Building Voice Agents on CallMissed: From WebRTC to Sub-Second Round-Trip

CallMissedMay 8, 2026

·5 min readGuide

Voice AI CallMissed Features WebRTC Real-time AI Developer Guide

A voice agent in 2026 is no longer a research demo. It is a real product surface — phone support, scheduling, in-app conversational UIs, embedded copilots — and the difference between one users tolerate and one users enjoy is almost entirely about latency and turn-taking. CallMissed gives you the production plumbing without the months of WebRTC tuning.

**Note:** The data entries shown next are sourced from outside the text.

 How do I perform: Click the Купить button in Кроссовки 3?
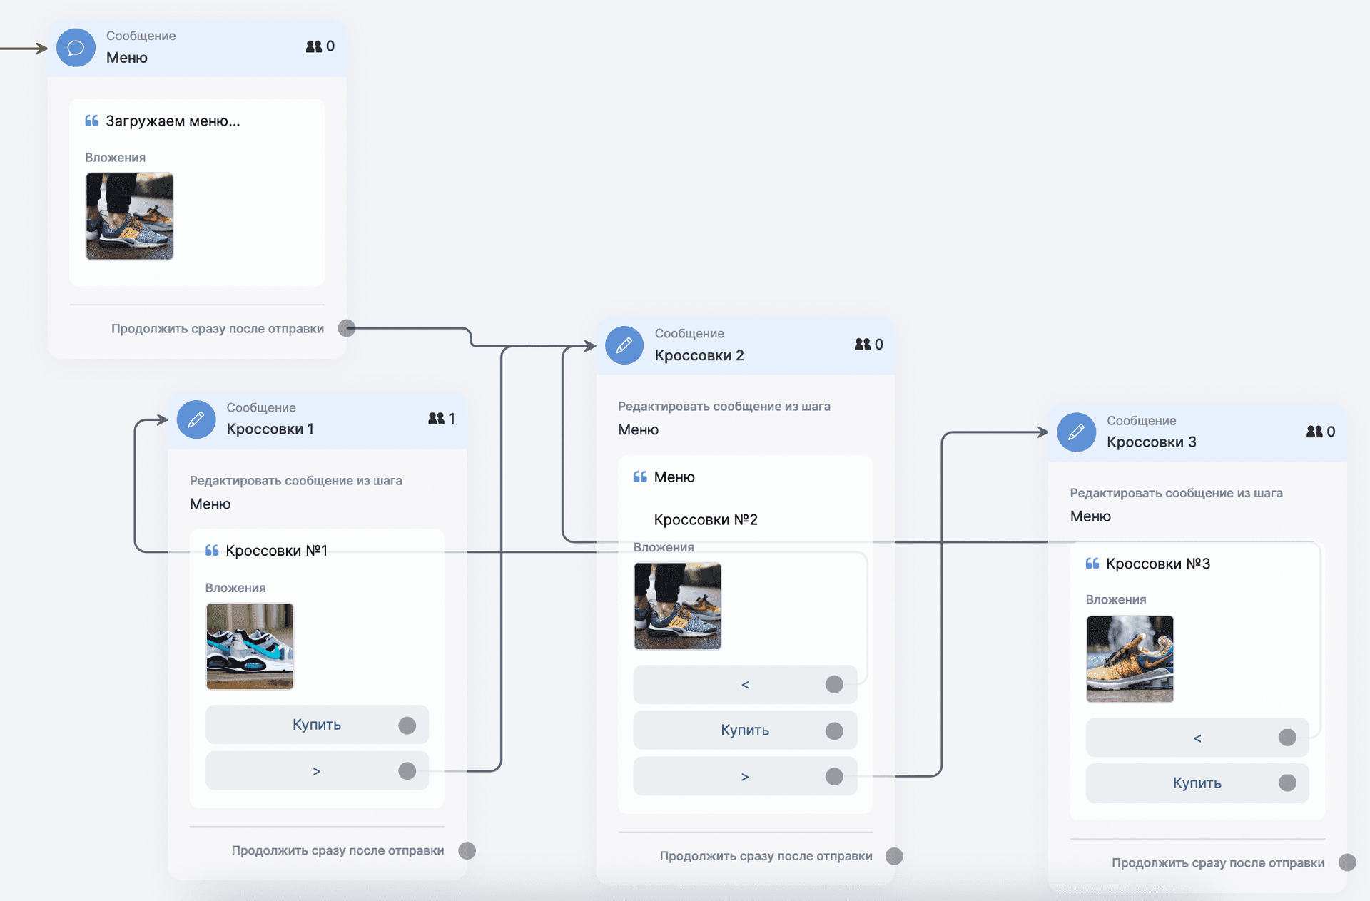[1197, 783]
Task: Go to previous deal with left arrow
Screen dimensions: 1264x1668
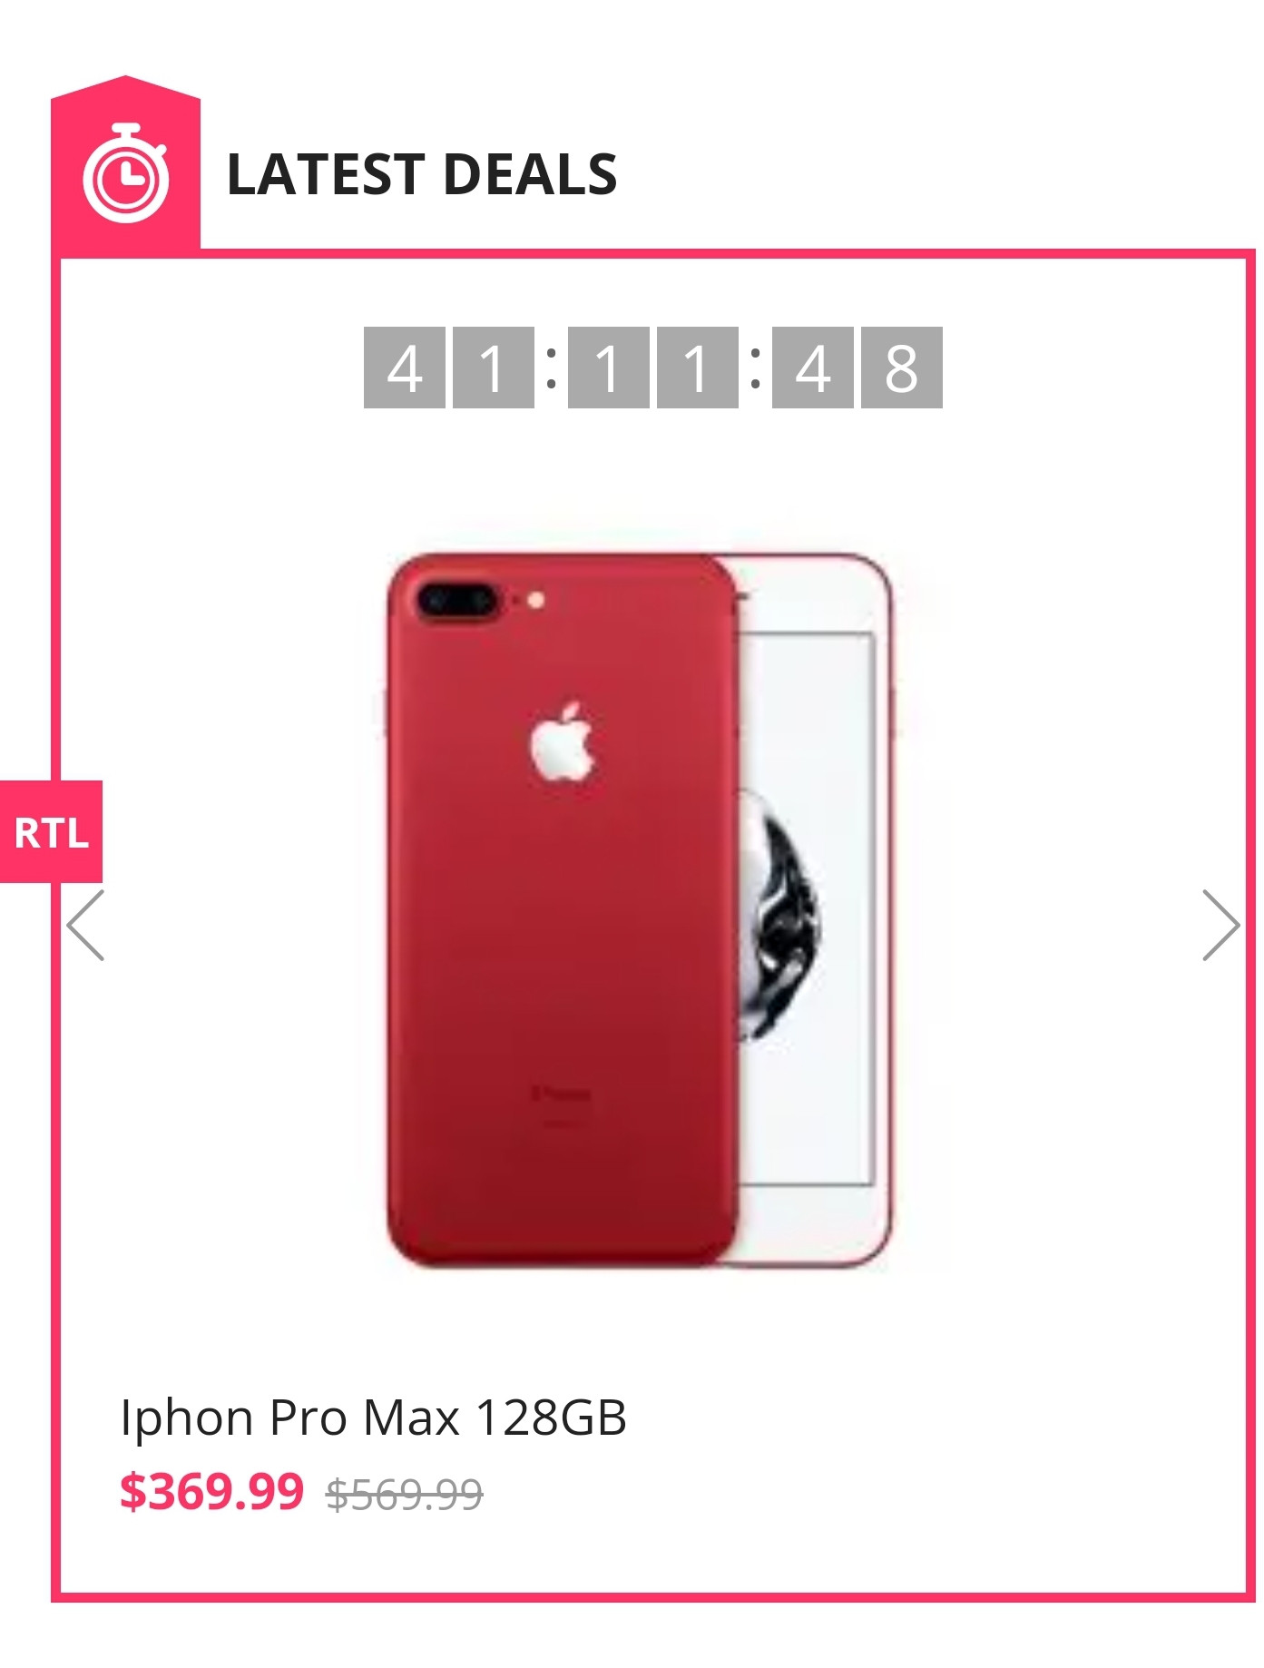Action: click(86, 925)
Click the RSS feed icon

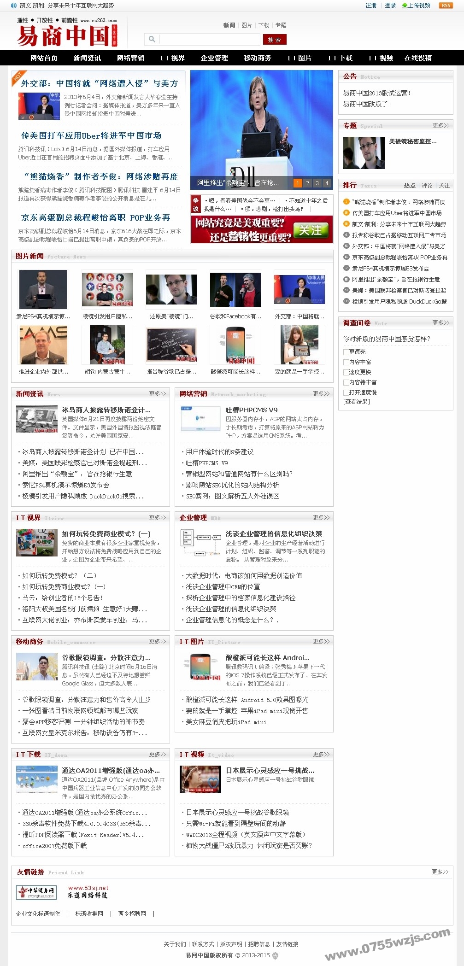[x=446, y=6]
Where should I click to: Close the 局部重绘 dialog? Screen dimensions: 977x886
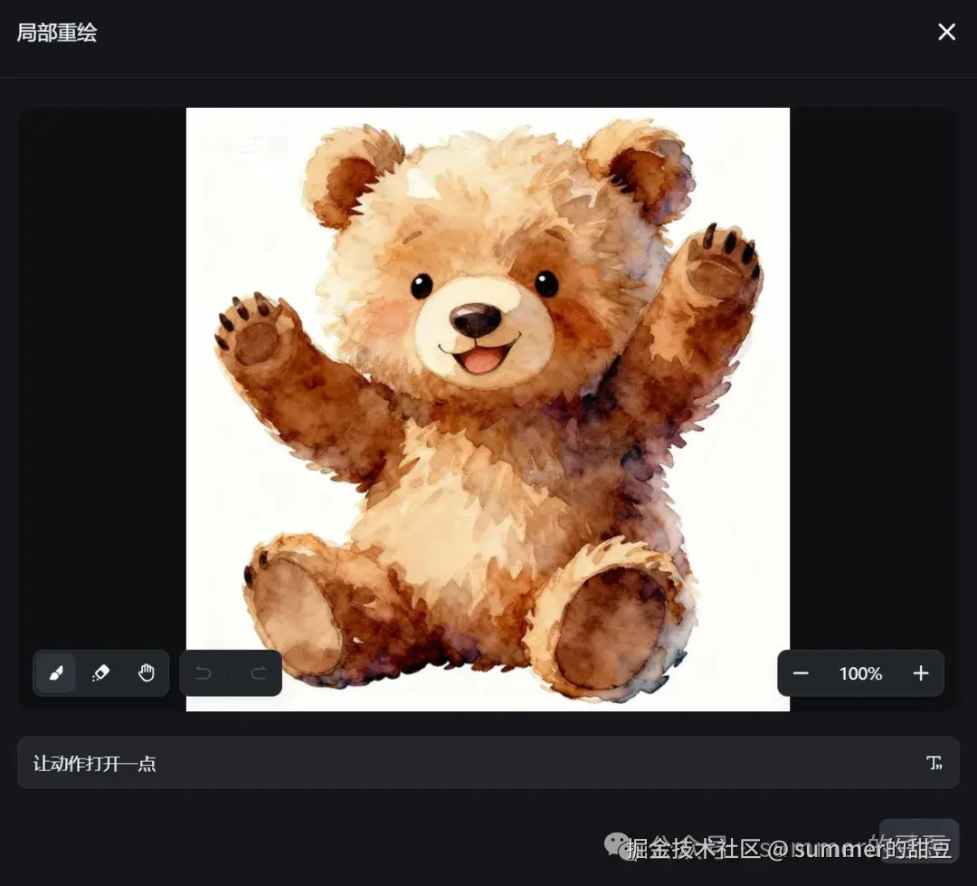[946, 32]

What CallMissed actually does

A voice agent has four moving parts:

A real-time audio transport so the user's microphone and the agent's audio actually reach each other with low jitter

A speech-to-text (STT) pass that streams partial transcripts as the user is still talking

A language model (LLM) that decides what to say back

A text-to-speech (TTS) pass that begins streaming audio as soon as the LLM emits its first tokens

CallMissed handles the transport (WebRTC over our hosted media servers) and orchestrates the STT → LLM → TTS pipeline behind one API. You pick the models; we run the room.

The session lifecycle

A voice session looks like this:

Code

POST /v1/voice/sessions
→ { session_id, livekit_url, livekit_token, stt_model, llm_model, tts_voice }

Your client connects to the WebRTC room with the returned token. The agent process — running server-side — joins the same room, subscribes to your microphone track, and publishes its synthesized response track back. Both directions are bidirectional and continuous; the user can interrupt, the agent will stop speaking, and the next turn begins.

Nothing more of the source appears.